As mentioned above this was my first attempt at a SaaS, which means there were a lot of things to learn that I've never done before. I knew how to build websites, but I've never had the need to implement for example payment functionality.

But the best way to learn is doing. So, I just started this daunting task of a service business in a super saturated market. I watched some courses about SaaS development, listened to inspirational podcast episodes (huge shoutout to indiehackers at this point!) and read about the experiences of other founders. All that kept me going forward.

Now, UpFast is about to launch. I've been in beta for several weeks now, using it to check on my own projects, while improving the user experience and polishing the look and feel. I am confident now, that users will see the value it provides.

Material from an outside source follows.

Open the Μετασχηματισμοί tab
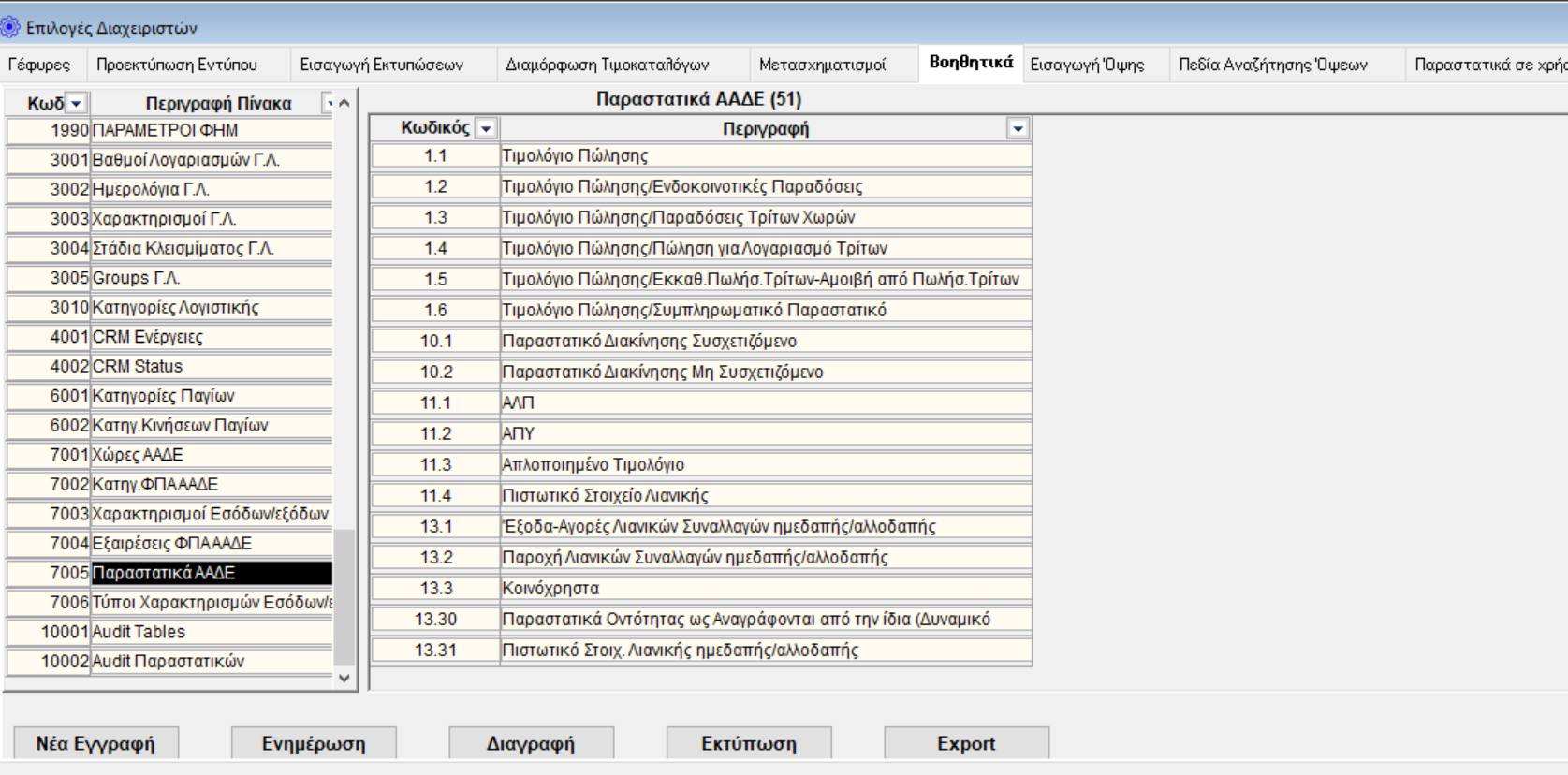This screenshot has height=775, width=1568. pyautogui.click(x=822, y=65)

What has been your biggest failure or struggle?

One of the most important pieces of advice I read at the beginning of my SaaS founder journey was to release as early as possible and iterate the product based on user feedback. After almost a year of development, I will let you make an educated guess, what my biggest struggle is... haha.

How many hours a day do you work on average & can you describe/outline your typical day?

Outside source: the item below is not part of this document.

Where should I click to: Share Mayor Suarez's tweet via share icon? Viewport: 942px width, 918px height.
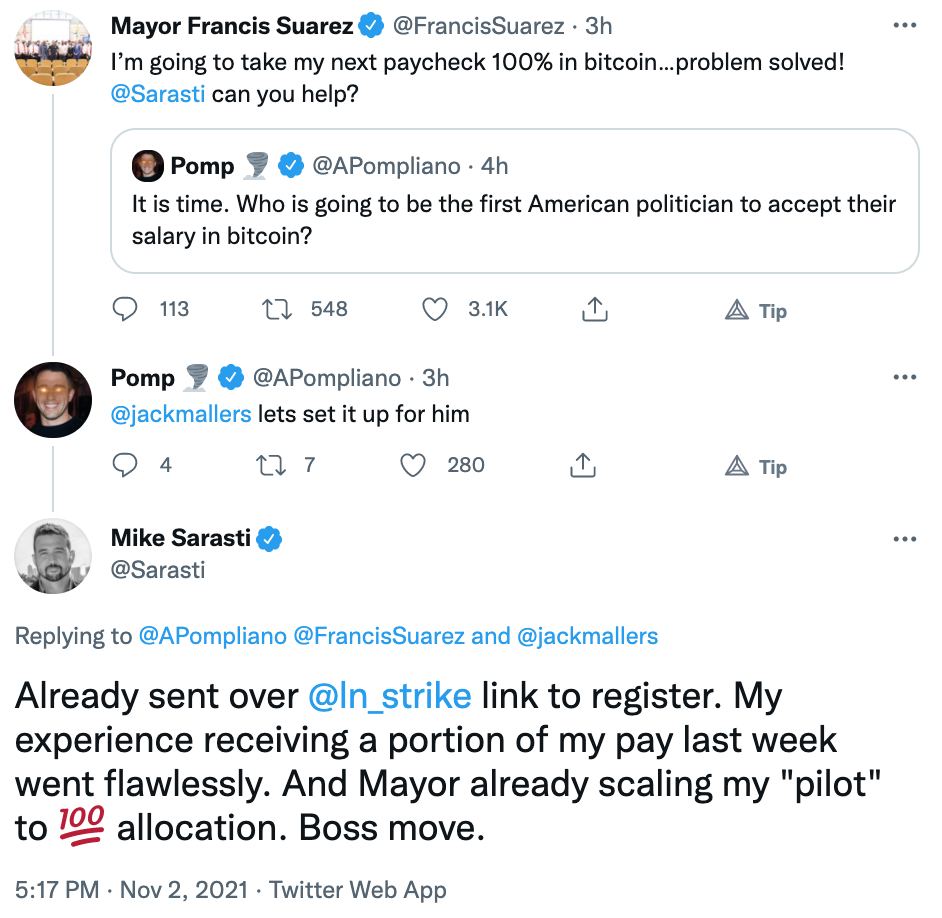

The time I could spend on UpFast differed over the last couple of months. Some days I was hacking away for 10+ hours, while on others I couldn't find time at all. I think that's normal for projects that you start on the side. But one thing that never changed was how much fun I have once I sit down and dive into the work.

And what has been your biggest achievement or success?

My biggest success was the constant positive feedback and support I received. There are so many great communities with supportive founders and makers that I always felt a positive rush when talking to fellow indiehackers. I've gotten great advice, compliments and inspiration from them and I want to give back much more than I've received.

What’s your business model, and how have you grown your revenue?

My business model is a subscription-based software as a service. The main reason for me to choose a subscription-based service is to have a predictable stream of income in the future. At the same time the service itself has constant running costs, which need to be covered. These projects are perfect for subscription payments.

I plan on growing my revenue by helping my customers grow. Customers will be charged by the amount the use my service. I want to make sure their business grows and therefore they need more monitoring. For me, helping them grow will help me grow.

What are the biggest challenges you’ve faced and obstacles you’ve overcome? What are your goals for the future?

My biggest challenge has been putting myself out there. I'm not somebody that likes drawing attention to myself or being the middle of the conversation. But sometimes coming out of ones shell is necessary. I think this journey of publicly building UpFast and seeking communities of founders and makers, has helped me tremendously.

My goal is to help website owners, businesses and web professionals with UpFast. If I manage that success will follow. But I also want to use this maker journey to keep improving myself on a professional and personal level.

Let’s talk about your marketing strategy -- how do you market UpFast and grow the service?

Growth will directly come from the benefit I can provide. The more customers I can help improve their performance, the more time I can save them and the better they can sleep knowing their products are kept an eye on, the more growth I will achieve.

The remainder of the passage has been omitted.